Exercise material
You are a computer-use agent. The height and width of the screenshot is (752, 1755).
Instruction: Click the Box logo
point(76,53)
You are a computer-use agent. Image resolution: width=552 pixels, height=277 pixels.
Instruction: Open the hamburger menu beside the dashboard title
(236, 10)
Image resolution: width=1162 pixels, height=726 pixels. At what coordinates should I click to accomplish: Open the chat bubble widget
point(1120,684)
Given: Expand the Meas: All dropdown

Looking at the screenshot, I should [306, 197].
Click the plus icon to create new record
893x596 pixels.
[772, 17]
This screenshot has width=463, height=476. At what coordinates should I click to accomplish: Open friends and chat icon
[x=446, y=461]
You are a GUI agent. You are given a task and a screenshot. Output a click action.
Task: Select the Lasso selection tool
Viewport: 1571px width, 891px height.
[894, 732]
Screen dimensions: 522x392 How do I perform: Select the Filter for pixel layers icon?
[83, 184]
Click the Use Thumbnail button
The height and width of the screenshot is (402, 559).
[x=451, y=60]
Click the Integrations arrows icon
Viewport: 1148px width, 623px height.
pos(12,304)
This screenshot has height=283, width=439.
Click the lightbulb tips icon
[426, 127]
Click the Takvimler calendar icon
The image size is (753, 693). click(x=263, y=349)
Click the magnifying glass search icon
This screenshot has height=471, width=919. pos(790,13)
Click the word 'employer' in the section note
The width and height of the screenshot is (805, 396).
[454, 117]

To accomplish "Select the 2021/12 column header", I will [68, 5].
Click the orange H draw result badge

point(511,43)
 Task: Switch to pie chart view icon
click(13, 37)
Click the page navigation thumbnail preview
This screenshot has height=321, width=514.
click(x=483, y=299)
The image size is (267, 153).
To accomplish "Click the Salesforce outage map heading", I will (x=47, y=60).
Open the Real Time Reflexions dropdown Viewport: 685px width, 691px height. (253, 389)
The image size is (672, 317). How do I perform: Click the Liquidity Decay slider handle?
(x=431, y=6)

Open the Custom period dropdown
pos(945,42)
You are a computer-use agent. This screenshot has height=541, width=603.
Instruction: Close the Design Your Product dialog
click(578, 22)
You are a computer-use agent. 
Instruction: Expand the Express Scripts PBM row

What you have to do
Rewrite the listing above, putting "Goal" wherever "Instruction" appears and keeping everything else the same.

Exercise answer
You are a computer-use agent. The height and width of the screenshot is (752, 1755).
Goal: Click the Box logo
point(76,53)
You are a computer-use agent. Image resolution: width=552 pixels, height=277 pixels.
Goal: Open the hamburger menu beside the dashboard title
(236, 10)
Image resolution: width=1162 pixels, height=726 pixels. At what coordinates should I click to accomplish: Open the chat bubble widget
point(1120,684)
Given: Expand the Meas: All dropdown

Looking at the screenshot, I should [306, 197].
Click the plus icon to create new record
893x596 pixels.
[772, 17]
This screenshot has width=463, height=476. At what coordinates should I click to accomplish: Open friends and chat icon
[x=446, y=461]
You are a GUI agent. You are given a task and a screenshot. Output a click action.
Task: Select the Lasso selection tool
Viewport: 1571px width, 891px height.
[894, 732]
Screen dimensions: 522x392 How do I perform: Select the Filter for pixel layers icon?
[83, 184]
Click the Use Thumbnail button
The height and width of the screenshot is (402, 559).
[x=451, y=60]
Click the Integrations arrows icon
Viewport: 1148px width, 623px height.
pos(12,304)
This screenshot has height=283, width=439.
Click the lightbulb tips icon
[426, 127]
Click the Takvimler calendar icon
The image size is (753, 693). click(x=263, y=349)
Click the magnifying glass search icon
This screenshot has height=471, width=919. pos(790,13)
Click the word 'employer' in the section note
The width and height of the screenshot is (805, 396).
[454, 117]

To accomplish "Select the 2021/12 column header", I will [68, 5].
Click the orange H draw result badge

point(511,43)
 Task: Switch to pie chart view icon
click(13, 37)
Click the page navigation thumbnail preview
This screenshot has height=321, width=514.
click(x=483, y=299)
The image size is (267, 153).
To accomplish "Click the Salesforce outage map heading", I will (x=47, y=60).
Open the Real Time Reflexions dropdown Viewport: 685px width, 691px height. (253, 389)
The image size is (672, 317). How do I perform: Click the Liquidity Decay slider handle?
(x=431, y=6)

Open the Custom period dropdown
pos(945,42)
You are a computer-use agent. This screenshot has height=541, width=603.
Goal: Close the Design Your Product dialog
click(578, 22)
You are a computer-use agent. 
Goal: Expand the Express Scripts PBM row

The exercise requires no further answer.